Written instruction —
Copy the rows from their beginning through the line containing "tap(70, 61)", both ends included, and shift every coordinate in the answers by adding 104.

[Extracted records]

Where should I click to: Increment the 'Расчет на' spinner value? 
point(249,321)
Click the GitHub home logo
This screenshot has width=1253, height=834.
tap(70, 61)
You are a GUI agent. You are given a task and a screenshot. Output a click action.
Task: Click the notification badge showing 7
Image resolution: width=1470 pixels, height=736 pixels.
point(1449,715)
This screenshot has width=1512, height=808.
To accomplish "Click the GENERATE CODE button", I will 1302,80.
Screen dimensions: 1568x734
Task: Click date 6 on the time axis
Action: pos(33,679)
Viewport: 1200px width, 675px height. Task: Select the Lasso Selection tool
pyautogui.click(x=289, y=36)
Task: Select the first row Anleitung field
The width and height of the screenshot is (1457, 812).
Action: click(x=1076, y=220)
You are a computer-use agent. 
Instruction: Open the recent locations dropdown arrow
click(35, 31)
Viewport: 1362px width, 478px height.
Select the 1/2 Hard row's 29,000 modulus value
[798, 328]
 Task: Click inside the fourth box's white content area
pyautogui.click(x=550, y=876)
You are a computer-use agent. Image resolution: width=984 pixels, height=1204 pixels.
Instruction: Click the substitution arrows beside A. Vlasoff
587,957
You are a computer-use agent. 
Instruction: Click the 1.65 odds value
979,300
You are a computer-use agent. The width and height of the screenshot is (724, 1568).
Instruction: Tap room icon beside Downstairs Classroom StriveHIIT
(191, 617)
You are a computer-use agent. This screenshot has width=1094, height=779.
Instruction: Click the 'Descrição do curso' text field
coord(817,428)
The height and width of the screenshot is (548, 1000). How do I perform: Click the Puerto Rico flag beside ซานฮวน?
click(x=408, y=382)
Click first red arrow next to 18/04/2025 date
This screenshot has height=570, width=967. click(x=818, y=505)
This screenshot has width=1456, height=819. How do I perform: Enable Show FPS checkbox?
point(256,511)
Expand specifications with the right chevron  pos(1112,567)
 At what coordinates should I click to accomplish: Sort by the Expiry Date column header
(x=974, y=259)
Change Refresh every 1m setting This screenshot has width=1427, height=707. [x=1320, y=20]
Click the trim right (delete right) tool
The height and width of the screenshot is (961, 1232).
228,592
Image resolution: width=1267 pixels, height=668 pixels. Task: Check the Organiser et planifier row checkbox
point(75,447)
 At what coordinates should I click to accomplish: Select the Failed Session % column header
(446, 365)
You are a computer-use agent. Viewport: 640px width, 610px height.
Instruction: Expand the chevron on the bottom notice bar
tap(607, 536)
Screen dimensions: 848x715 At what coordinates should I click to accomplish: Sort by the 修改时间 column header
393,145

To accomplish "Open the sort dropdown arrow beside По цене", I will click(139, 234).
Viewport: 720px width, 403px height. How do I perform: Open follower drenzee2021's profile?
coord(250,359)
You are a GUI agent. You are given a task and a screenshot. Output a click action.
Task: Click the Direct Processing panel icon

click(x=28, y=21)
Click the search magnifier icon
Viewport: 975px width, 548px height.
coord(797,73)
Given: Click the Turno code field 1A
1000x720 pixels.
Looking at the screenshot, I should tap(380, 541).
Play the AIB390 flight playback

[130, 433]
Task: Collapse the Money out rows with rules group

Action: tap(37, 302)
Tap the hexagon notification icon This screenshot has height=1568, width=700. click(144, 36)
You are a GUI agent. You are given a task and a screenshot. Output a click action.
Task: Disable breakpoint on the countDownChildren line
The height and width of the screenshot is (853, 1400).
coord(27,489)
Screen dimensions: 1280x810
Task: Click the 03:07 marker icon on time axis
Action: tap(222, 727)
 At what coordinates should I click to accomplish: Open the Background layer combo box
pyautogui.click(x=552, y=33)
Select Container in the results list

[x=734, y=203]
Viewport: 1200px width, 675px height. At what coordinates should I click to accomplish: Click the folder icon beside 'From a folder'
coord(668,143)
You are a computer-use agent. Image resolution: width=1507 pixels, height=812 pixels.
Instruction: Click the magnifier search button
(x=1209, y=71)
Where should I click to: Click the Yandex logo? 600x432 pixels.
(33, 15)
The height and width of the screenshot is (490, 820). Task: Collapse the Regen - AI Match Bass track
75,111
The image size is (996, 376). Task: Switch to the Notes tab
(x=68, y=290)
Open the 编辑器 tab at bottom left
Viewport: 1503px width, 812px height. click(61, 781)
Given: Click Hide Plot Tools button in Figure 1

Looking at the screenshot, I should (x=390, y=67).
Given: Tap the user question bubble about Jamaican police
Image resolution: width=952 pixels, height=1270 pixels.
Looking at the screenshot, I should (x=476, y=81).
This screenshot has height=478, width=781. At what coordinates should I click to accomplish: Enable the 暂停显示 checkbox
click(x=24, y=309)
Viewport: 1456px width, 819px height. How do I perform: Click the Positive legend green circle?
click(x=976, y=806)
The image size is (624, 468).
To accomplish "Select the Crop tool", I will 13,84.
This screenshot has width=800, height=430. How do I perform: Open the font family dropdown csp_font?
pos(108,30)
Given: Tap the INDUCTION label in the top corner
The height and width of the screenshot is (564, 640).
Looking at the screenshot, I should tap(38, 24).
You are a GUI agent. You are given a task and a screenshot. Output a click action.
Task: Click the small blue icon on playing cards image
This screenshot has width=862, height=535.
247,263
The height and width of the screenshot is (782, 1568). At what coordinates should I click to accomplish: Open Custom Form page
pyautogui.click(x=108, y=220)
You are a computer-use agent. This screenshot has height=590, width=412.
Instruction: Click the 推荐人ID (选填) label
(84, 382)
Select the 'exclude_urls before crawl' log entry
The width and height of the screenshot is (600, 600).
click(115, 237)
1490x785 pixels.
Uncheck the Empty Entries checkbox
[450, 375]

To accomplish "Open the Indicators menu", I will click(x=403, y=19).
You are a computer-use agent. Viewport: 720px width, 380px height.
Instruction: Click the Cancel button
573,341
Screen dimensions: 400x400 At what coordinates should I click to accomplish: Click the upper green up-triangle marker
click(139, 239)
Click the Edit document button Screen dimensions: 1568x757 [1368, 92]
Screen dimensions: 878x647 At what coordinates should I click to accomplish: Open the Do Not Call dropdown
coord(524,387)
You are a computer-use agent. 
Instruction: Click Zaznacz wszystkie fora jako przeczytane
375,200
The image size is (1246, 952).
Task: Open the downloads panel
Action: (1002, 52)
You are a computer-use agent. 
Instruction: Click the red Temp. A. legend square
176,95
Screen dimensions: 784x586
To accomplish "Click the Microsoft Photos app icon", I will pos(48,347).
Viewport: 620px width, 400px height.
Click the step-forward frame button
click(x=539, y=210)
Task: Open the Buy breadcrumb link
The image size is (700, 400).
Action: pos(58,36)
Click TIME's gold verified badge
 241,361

Final answer —
Where should I click to: Increment the 'Расчет на' spinner value? 
point(353,425)
Click the GitHub home logo
This screenshot has width=1253, height=834.
tap(174, 165)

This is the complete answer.